College Is Over ... Now What?

Dave's advice for making this life transition enjoyable

from daveramsey.com on 02 May 2012
 

Here’s the situation: You are a new college graduate, fresh out of school with your diploma still warm off the printer. You’ve got a great degree—and you’ve worked extremely hard to get it.

But there’s a catch. You don’t have a lot of job experience—and, of course, every job you want to apply for has some type of minimum experience requirement, right?

So if you are a new graduate in this situation, what should you do?

First off, take a deep breath. You’re going to find a job. Are you going to hop right into your dream position right out of college? Probably not. But you’re going to find a job. Relax.

You might have to contact 30 companies. You might have to start out at an entry-level, “gofer” position—getting coffee, running errands, making copies, organizing files. But your primary goal should be to get your foot in the door.

Don’t just rest on your college degree. You need to clearly communicate to these companies what you have to offer. There are companies out there that are looking for smart and hardworking college grads, and you need to prove that you are just that person.

But, more importantly, you need to remember that money isn’t the only factor you need to think about. Career coach Dan Miller—author of 48 Days to the Work You Love and No More Mondays—says that money is ultimately never enough compensation for doing a job.

Hopefully, you chose your college major because it was something you enjoyed studying. With your first job, find something that blends your skills, abilities, personality traits, values, dreams and passion. Don’t enroll in law school or work as a salesman if you aren’t passionate about working in those fields.
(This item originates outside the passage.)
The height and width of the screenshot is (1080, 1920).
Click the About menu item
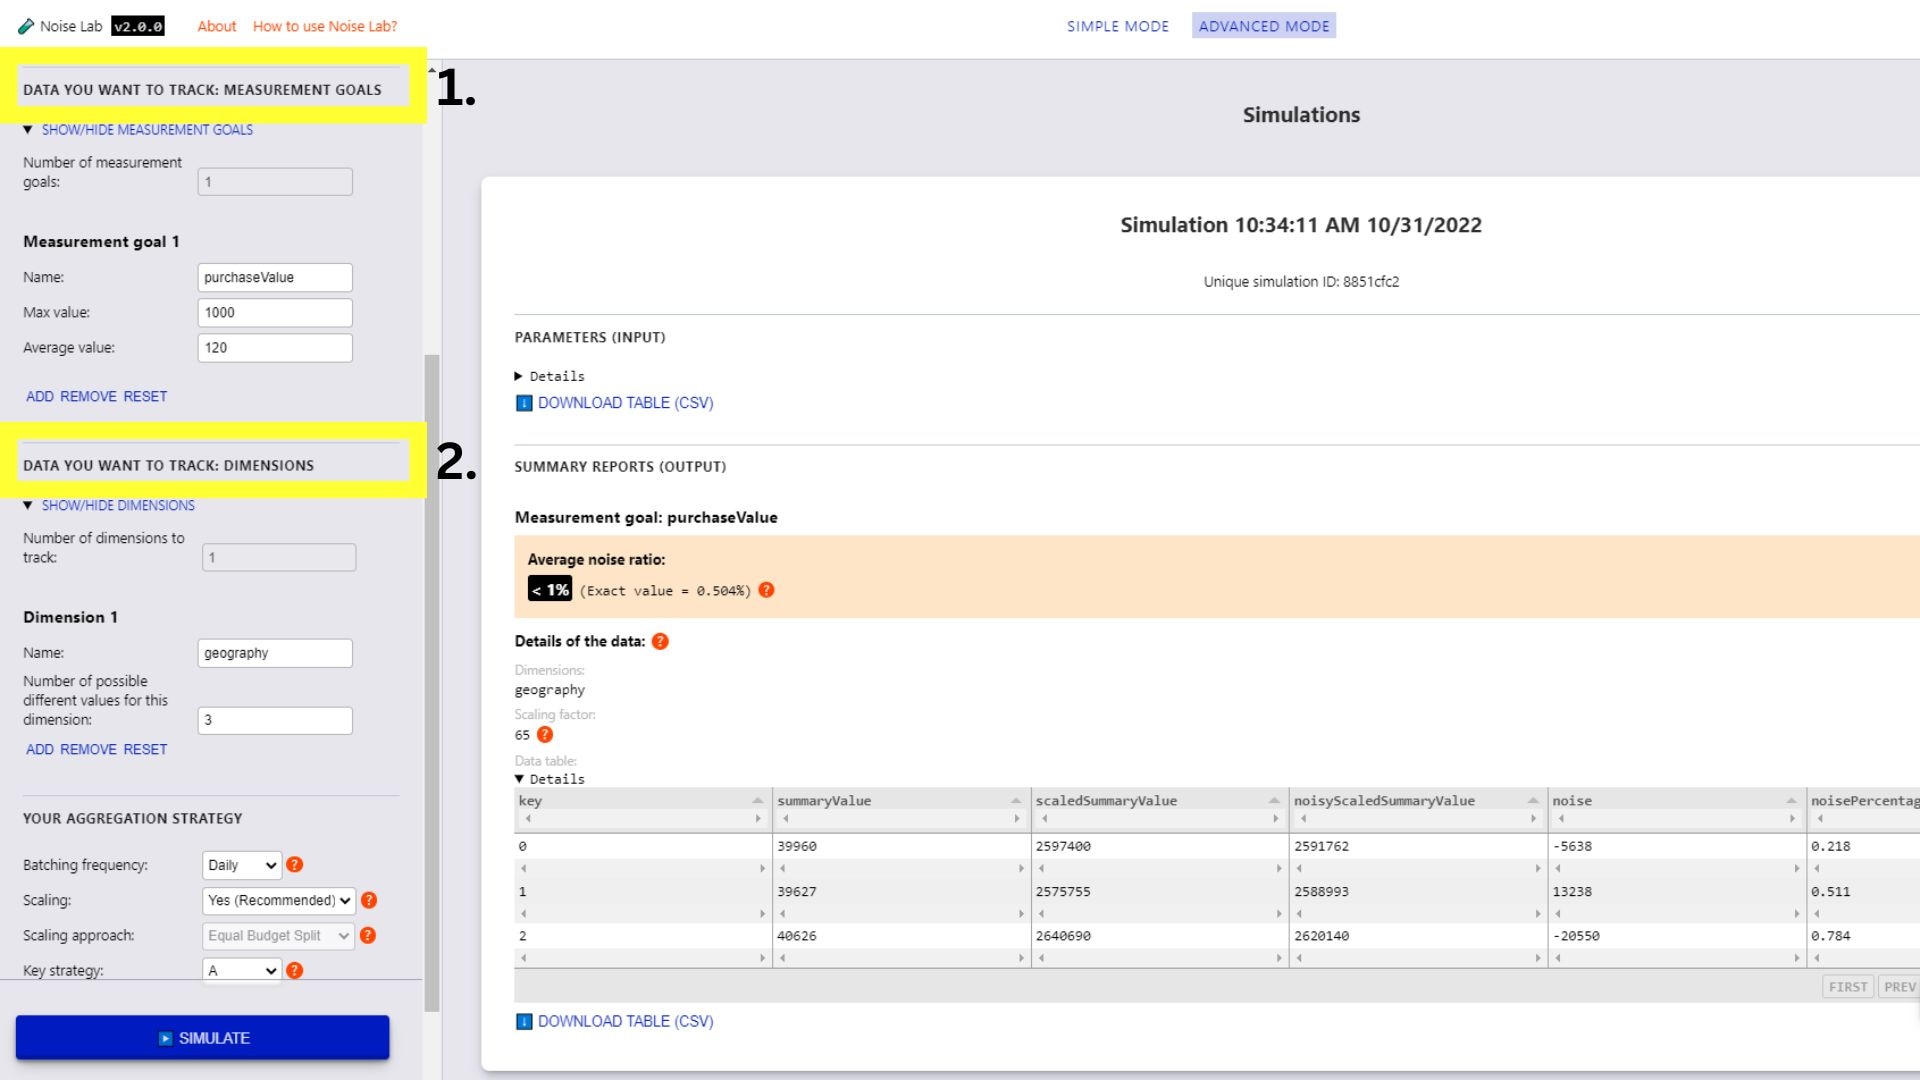(215, 25)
But, remember, you’re probably not going to find your dream job right out of college. You might have to suck up your pride. If you have a degree in business management and you want to work in human resources, then you should probably expect to start out at the bottom of an HR department—if you start in the HR department at all. Sometimes it may help you just to get in at a company with a good HR department, taking a job doing something else until an HR position opens.

The average job for the average worker in America is only 2.1 years in length. For workers in their twenties, that timeframe is even shorter. Whether you love or hate your first job out of college, keep in mind that it probably isn’t forever. Continue learning and making yourself a valuable team member, and you’ll succeed at whatever you do.